What better cause can call your lightning forth?

Your thunder wake? Your dearest life demand?

What better cause, than when your country sees

The sly destruction at her vitals aim'd?

Thomson.

In our last memoir on Navigation and Commerce, we brought the maritime history of Greece down to the period of the Trojan war: on the present occasion we shall extend our inquiries to the invasion of Greece by Xerxes, and the events which led to the defeat of that formidable invader. The first object which engaged the attention of Xerxes on his accession to the throne of Persia, was the reduction of Egypt, which having accomplished, he determined to carry his arms into Greece, to revenge the insult of the burning of Sardis, and wipe away the disgrace of the defeat of Marathon.
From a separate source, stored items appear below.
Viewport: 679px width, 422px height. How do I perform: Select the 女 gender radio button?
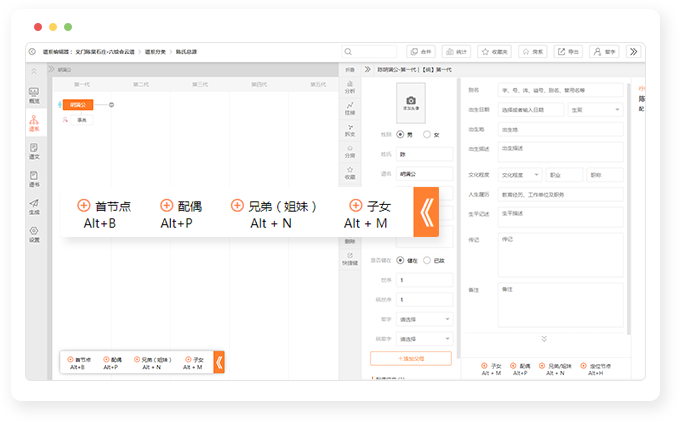pos(428,134)
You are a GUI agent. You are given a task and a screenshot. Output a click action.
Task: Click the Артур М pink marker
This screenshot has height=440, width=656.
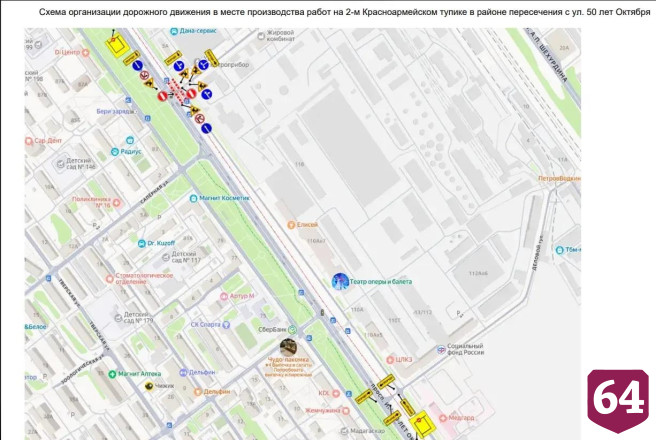coord(224,296)
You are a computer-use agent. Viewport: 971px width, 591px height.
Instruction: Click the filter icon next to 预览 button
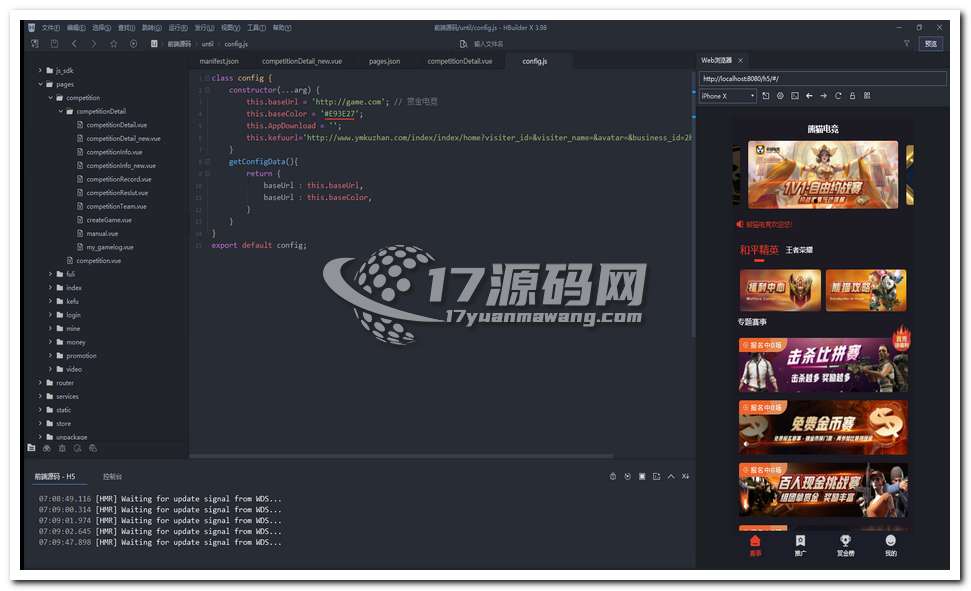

Four years were employed in preparations, and an army was collected, the most numerous that has ever appeared in the world. The naval forces of the Persian monarch were on a scale of equal magnitude. In a former war the Persian fleet had suffered shipwreck in attempting to double the promontory of Mount Athos; and to prevent the repetition of a similar disaster, Xerxes caused a canal to be cut, navigable for the largest gallies, through the isthmus which joins Athos to the continent of Thrace. Another magnificent work which he effected, was to build two bridges of boats, of the length of seven furlongs, over the Hellespont; and some idea may be formed of the prodigious numbers of his army, when it is related, that seven days and nights, unremittingly employed, were consumed in passing these bridges.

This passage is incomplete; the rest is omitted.